■ Task objective
The "The image size is (368, 388)." line through the end of the listing below is what to set down, word for word, and nothing else.

■ Data in this exercise
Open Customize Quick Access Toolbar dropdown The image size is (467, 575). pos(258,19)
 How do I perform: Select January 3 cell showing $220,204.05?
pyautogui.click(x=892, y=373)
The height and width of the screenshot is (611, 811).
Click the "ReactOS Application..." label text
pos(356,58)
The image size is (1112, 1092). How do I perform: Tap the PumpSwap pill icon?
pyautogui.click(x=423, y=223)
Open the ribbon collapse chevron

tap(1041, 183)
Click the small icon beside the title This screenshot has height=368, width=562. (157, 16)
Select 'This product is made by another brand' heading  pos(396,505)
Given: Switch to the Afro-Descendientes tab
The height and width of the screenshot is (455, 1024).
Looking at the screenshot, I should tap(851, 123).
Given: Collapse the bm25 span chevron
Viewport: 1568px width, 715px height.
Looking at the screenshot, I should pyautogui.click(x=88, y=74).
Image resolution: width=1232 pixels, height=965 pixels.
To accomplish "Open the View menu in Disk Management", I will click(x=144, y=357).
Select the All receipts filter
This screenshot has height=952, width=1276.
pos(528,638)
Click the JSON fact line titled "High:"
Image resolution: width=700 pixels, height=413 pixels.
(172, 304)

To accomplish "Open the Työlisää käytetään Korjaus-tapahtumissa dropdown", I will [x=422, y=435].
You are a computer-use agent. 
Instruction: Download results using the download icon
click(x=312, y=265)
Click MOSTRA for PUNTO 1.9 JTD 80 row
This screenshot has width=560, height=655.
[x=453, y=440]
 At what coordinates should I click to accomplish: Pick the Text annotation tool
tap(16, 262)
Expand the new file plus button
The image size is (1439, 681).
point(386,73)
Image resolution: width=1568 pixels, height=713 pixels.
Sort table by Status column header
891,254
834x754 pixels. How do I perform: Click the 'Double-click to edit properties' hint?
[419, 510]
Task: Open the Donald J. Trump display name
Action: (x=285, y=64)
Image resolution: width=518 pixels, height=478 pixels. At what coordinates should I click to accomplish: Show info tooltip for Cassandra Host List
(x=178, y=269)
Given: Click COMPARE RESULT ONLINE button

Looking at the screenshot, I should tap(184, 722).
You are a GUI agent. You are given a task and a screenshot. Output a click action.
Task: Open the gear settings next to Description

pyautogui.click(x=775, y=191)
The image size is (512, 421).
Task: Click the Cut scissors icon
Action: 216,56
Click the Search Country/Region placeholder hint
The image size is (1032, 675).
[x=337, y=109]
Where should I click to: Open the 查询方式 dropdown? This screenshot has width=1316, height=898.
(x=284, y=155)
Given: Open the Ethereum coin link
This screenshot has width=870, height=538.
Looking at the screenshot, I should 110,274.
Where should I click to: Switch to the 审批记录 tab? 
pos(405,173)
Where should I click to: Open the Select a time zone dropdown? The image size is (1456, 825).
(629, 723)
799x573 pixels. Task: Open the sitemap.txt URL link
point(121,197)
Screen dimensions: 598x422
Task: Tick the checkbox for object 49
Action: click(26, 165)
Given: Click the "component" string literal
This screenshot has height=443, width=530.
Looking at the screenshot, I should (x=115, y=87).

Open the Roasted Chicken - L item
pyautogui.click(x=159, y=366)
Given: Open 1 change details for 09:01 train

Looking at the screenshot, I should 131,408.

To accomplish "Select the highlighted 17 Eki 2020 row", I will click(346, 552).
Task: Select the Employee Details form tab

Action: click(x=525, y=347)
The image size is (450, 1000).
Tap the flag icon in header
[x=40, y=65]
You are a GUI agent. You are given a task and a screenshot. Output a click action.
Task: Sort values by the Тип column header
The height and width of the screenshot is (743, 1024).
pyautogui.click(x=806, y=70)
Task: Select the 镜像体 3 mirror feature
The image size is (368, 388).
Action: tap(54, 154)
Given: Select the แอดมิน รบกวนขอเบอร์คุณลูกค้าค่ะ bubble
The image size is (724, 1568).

■ Solution below
The image size is (368, 388).
Action: tap(54, 154)
Given: Select the แอดมิน รบกวนขอเบอร์คุณลูกค้าค่ะ bubble
The image size is (724, 1568).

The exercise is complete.